1. Teststreifen (10) zur visuellen Ermittlung der Blutglukose, umfassend
a) eine Verteilungslage (12) zur Aufnahme einer Blutprobe auf einer Haupt- Oberfläche und Passieren der Probe zu einer zweiten Haupt-Oberfläche, gegenüberliegend;
b) eine Zwischenlage (14), umfassend erste und zweite Membranen (14a, 14b), im wesentlichen Seite-an-Seite, wobei jede eine obere Haupt-Oberfläche aufweist, die mit der zweiten Haupt-Oberfläche der Verteilungslager (12) in Kontakt steht, um einen Teil der Blutprobe aufzunehmen und wobei jede ein Reagenz enthält, das mit Glukose in der Probe reagieren kann, während sie durch die Membran hindurchtritt, um eine Farbveränderung in dem Reagenz zu verursachen, wobei die zweite Membran weiterhin einen Inhibitor der Reaktion zwischen dem Reagenz und der Glukose und einen inerten Farbstoff umfaßt, und
c) eine Trägerlage (16), um die anderen Lagen (12, 14) zu tragen und zu ermöglichen, daß jegliche Farbveränderungen in den Membranen durch sie hindurch sichtbar ist.

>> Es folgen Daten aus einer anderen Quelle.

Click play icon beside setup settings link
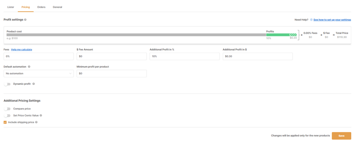The height and width of the screenshot is (143, 356). [311, 20]
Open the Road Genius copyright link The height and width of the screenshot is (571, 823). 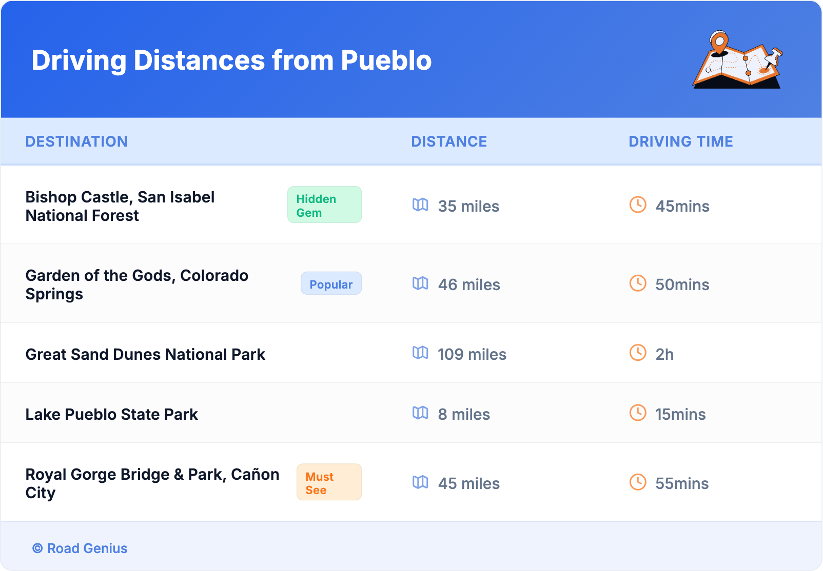pyautogui.click(x=80, y=548)
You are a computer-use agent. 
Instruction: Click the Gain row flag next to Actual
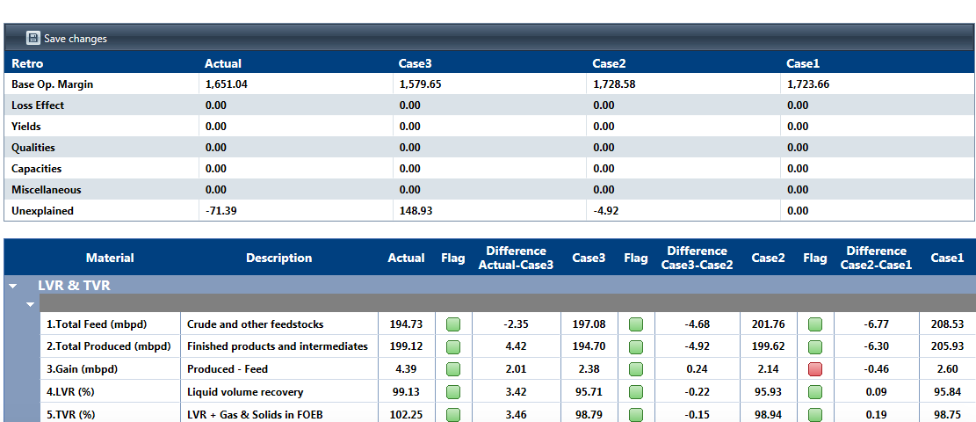click(x=452, y=369)
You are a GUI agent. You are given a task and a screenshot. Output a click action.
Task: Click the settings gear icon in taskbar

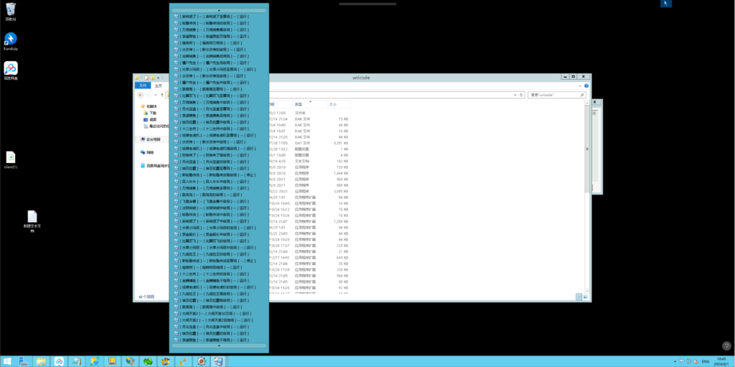[x=202, y=361]
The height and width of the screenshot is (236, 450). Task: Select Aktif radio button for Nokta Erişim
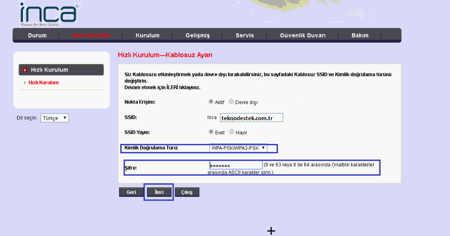click(211, 102)

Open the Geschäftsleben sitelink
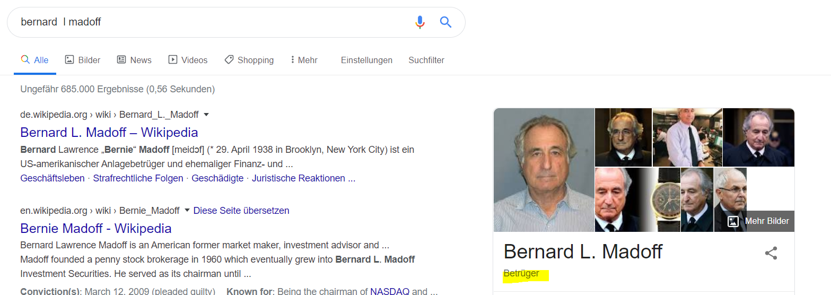tap(53, 178)
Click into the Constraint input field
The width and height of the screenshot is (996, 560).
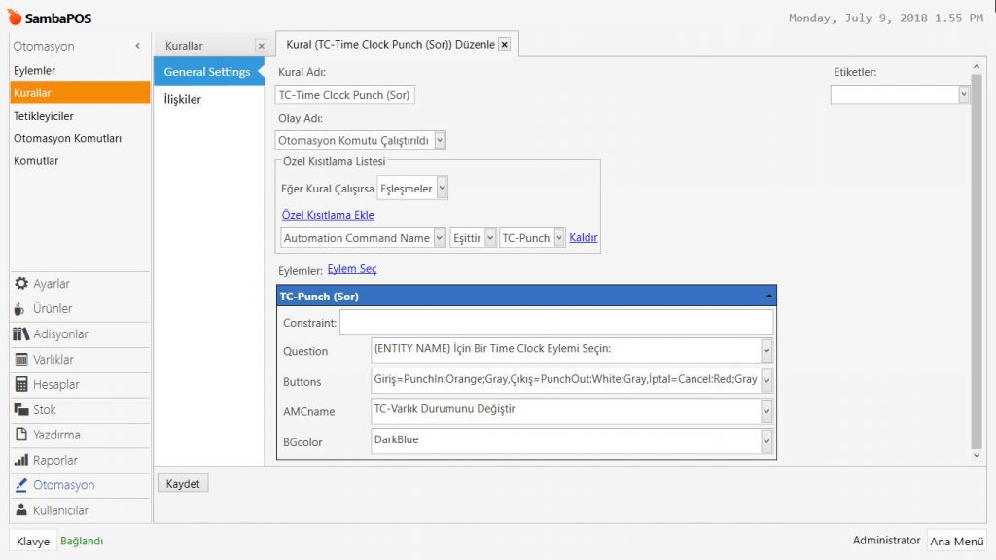pos(555,322)
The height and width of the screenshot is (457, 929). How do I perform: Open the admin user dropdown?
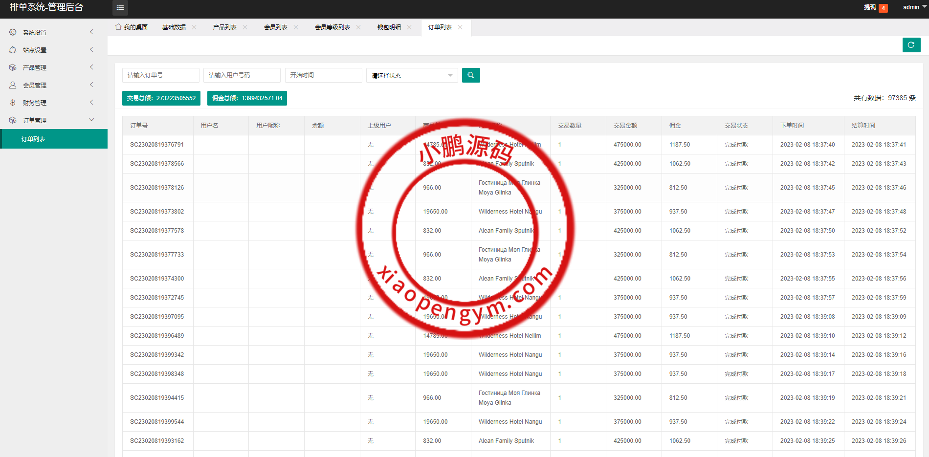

2. Streifen nach Anspruch 1, wobei die Verteilungslage (12) ein gesintertes Polyethylen umfaßt.
3. Streifen nach Ansprüch 1 oder Anspruch 2, wobei jede Membran (14a, 14b) der Zwischenlage (14) eine asymmetrische Polysulfon-Membran ist.
4. Streifen nach jedem voranstehenden Anspruch, wobei das Reagenz in jeder Membran (14a, 14b) dasselbe ist.
5. Streifen nach Anspruch 4, wobei das Reagenz meta[3-Methyl-2- benzothiazolinonhydrazon]-N-sulfonylbenzensulfonatmononatrium, kombiniert mit 8- Anilin-1-naphthalinsulfonsäureammonium (MBTHSB-ANS) umfaßt.
6. Streifen nach Anspruch 4, wobei das Reagenz weiterhin ein lösliches Polymer umfaßt.
7. Streifen nach jedem voranstehenden Anspruch, wobei der Inhibitor Ascorbinsäure umfaßt.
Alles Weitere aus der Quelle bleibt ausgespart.